Bitcoin slips under $78K, risks slide to $70K

Bitcoin fell below $78,000 as $76,000 support weakened after hotter inflation and rising Treasury yields, raising the possibility of a drop toward $70,000.

Bitcoin fell below $78,000 on renewed selling pressure after April inflation came in hotter than expected and U.S. Treasury yields rose. Market participants are watching whether buyers can defend the $76,000 area or whether the pullback will extend toward $70,000.

Price action showed another rejection near $82,200, a level close to Bitcoin’s 200-day moving average. Market maker Wintermute described the failed attempts to reclaim that range as turning a consolidation phase into a test of market depth, institutional demand and short-term holder conviction.

April’s Consumer Price Index rose 3.8% year-over-year versus a 3.7% consensus. The 10-year U.S. Treasury yield jumped to about 4.58%, its highest level since September 2025. Futures markets removed expected rate cuts for 2026 and traders now assign a higher probability to a rate increase by year-end. The Senate’s confirmation of Kevin Warsh as Federal Reserve chair and the approaching June 16-17 FOMC meeting added to market caution.

Derivatives markets showed elevated leverage during April’s rally.
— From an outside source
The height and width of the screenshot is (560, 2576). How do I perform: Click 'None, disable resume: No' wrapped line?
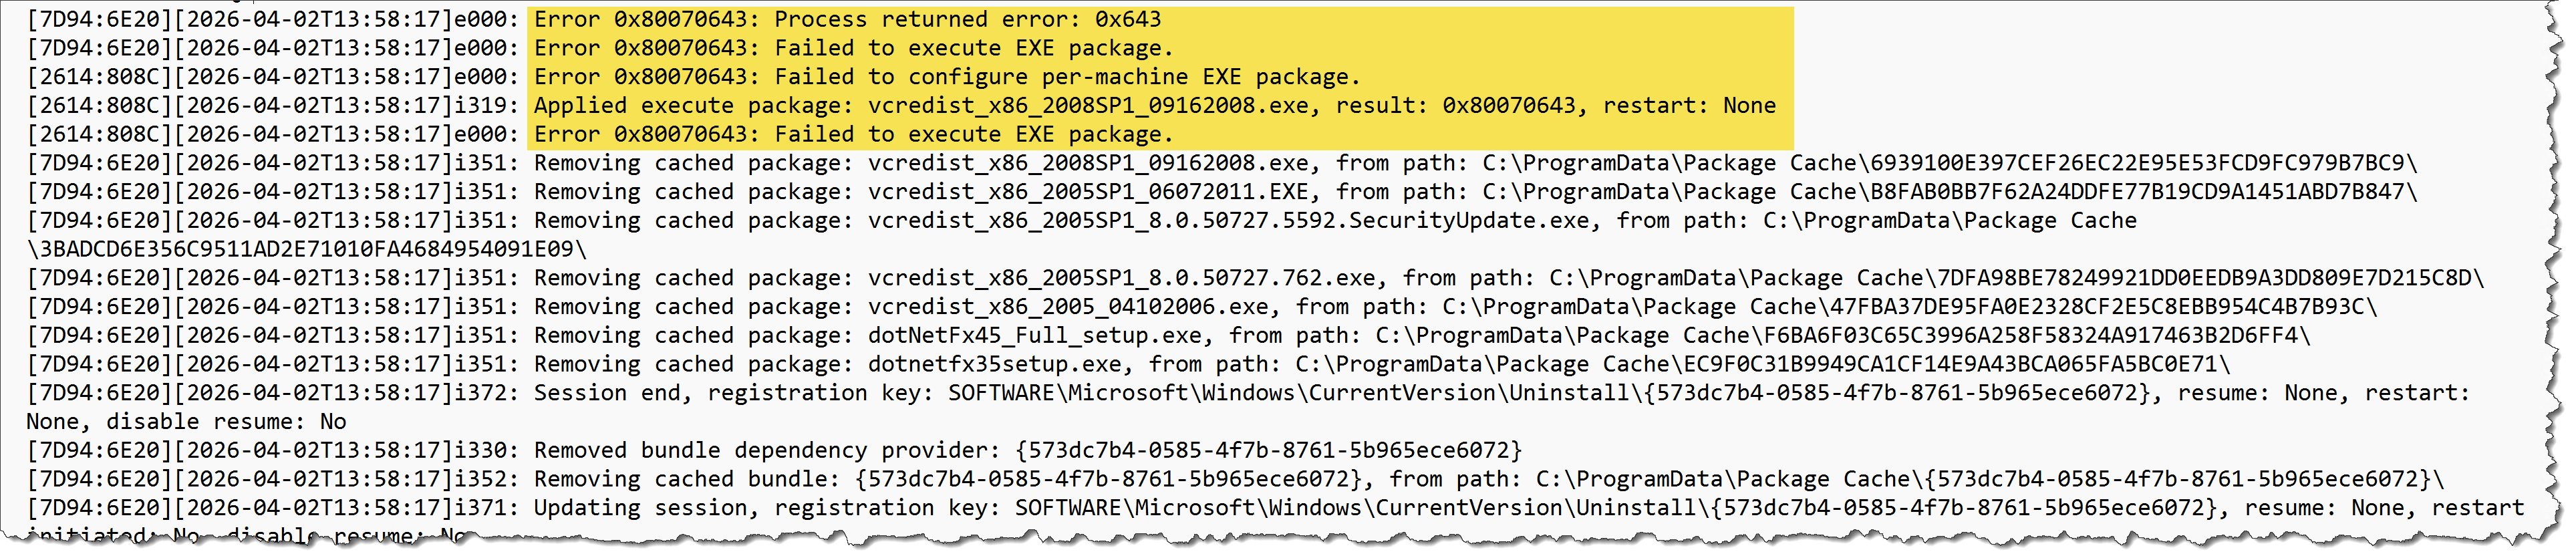[x=186, y=422]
Analytics firm CryptoQuant reported that BTC perpetual futures open interest grew at its fastest pace in 2026, pointing to a sharp increase in leveraged positions.

Spot Bitcoin ETFs recorded roughly $1 billion in net outflows last week, the largest weekly withdrawal since January. On-chain flow data showed a seven-day simple moving average of net ETF flows near negative $88 million per day, indicating institutions were taking profits after the recent advance.

The price reversal triggered liquidations on major exchanges. Trading data attributed to Wintermute indicated about $657 million in liquidations over a weekend slide toward $76,800, with roughly $584 million coming from long positions.

On-chain metrics diverge from the short-term selling. Exchange data from CEX.io showed long-term holders added about 80,000 BTC to wallets over the past seven days and exchange reserves remain at multi-year lows. The sell-side risk ratio has fallen to its lowest level since October 2023, and Bitcoin Days Destroyed points to reduced activity among long-term holders while short-term holders account for most selling.

Traders cite key technical levels to gauge the next moves. Reclaiming $78,000 is viewed as a step toward retesting $80,000 and reopening a path to roughly $85,750, according to exchange analysis. If the $76,000 area fails and the market breaks below $75,000 amid continued ETF outflows and unfavorable macro conditions, the probability of a deeper decline toward $70,000 would rise.